About Boronia Farm

The area of Boronia Farm was originally cut for timber in the early years of the twentieth century. Several railway lines crossed the property at that time and there is still evidence of these lines today. At the back of our farm near the dam a boarding house was established which catered for up to 40 men at a time working on the timber. There is no longer any evidence of this though we do find occasional pieces of pottery or glass lying around.

The farm was selected in 1929 and the Williams family moved here soon after. The first house was built in 1935 and this forms part of the main farmhouse now. We purchased the property in 1988, when we moved here with our young family.

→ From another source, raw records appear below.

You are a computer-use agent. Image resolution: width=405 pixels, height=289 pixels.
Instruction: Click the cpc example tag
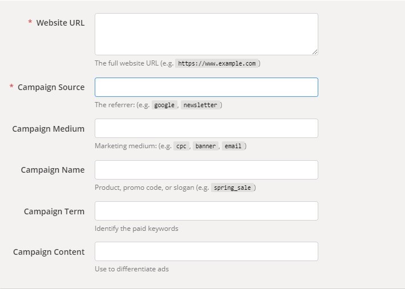pos(181,146)
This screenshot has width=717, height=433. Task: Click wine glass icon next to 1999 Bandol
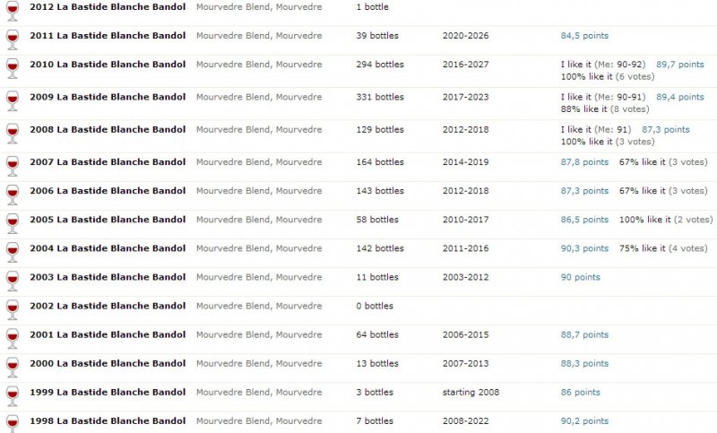pos(13,396)
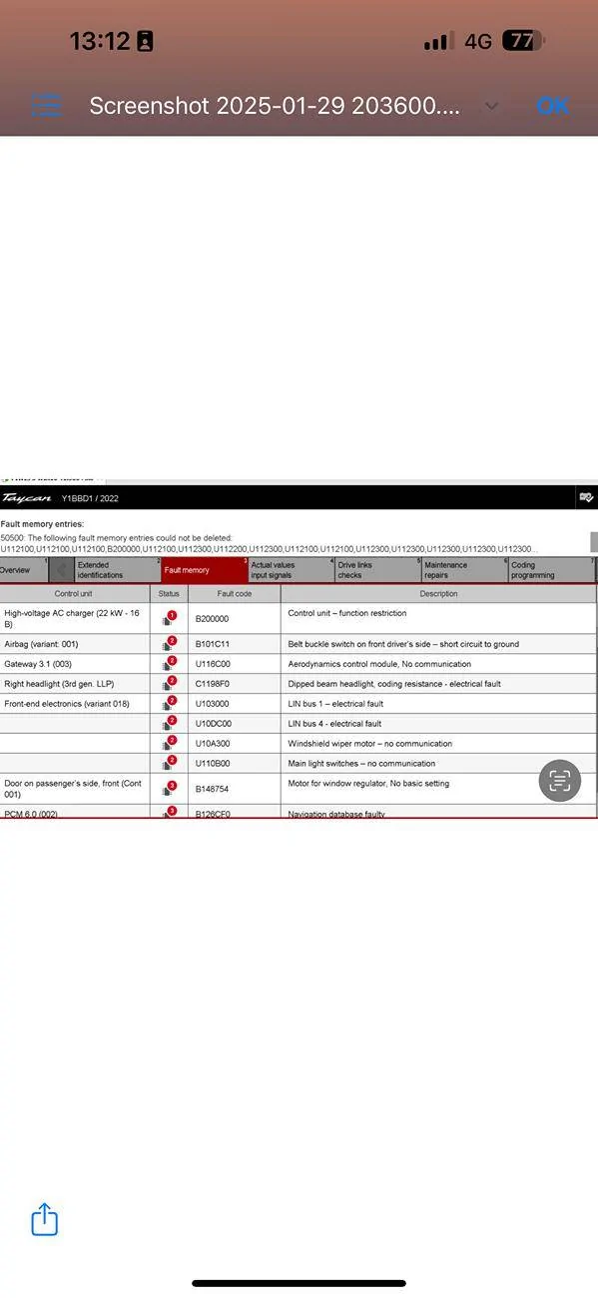Image resolution: width=598 pixels, height=1298 pixels.
Task: Expand the chevron next to the screenshot filename
Action: [x=491, y=106]
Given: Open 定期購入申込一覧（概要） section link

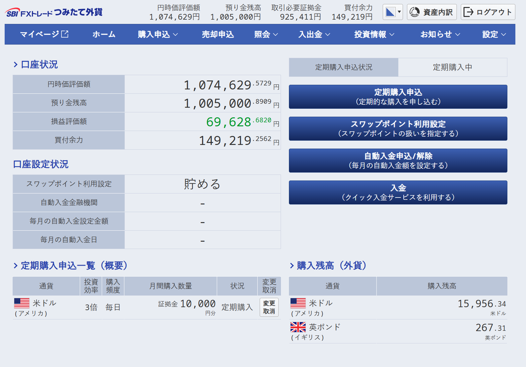Looking at the screenshot, I should click(74, 266).
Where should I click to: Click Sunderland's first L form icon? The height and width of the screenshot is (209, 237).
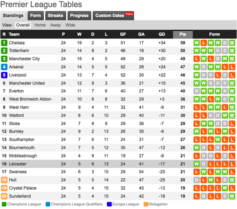tap(197, 196)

About 1935, when the house was built an apple seedling grew up beside the house and after several setbacks eventually fruited. The fruit it produced was unlike any existing apples and it was recognised as a new variety which later became known as the Lady Williams. The modern varieties of Pink Lady and Sundowner are both crosses of the Lady Williams. So it can be said that the current WA apple industry owes a great deal to this tree which still grows by the original house.

Our entire property is currently certified organic with NASAA the National Association of Sustainable Agriculture Australian. The farm has been certified organic since 1999, but we have been farming with little or no sprays or artificial inputs since 1992 on both the orchard and pasture.

We operate an organic, sustainable system of agriculture with no artificial fertilizers, pesticides or herbicides. This has often involved lateral thinking to overcome issues involving weed and pest control– though our plants and animals are now healthier and less liable to attack by insects and disease.

We run a small breeding herd of 15 cows at present along with a small mob of Sheep- Australian Ultra White for meat.

In our orchard we have commercial quantities of plums and a large variety of other fruit for ‘on farm consumption’. Our fruit is sold through Organic wholesalers at the Canning Vale Markets in Perth and some direct to retailers.

Marron are present in all the dams and ponds. This was planned to be a commercial venture but the reality has not been so successful. We have naturally acidic water (due to much of it coming though our Boronia Swamp) which we are struggling to correct, so at present the marron are used for ourselves and our family.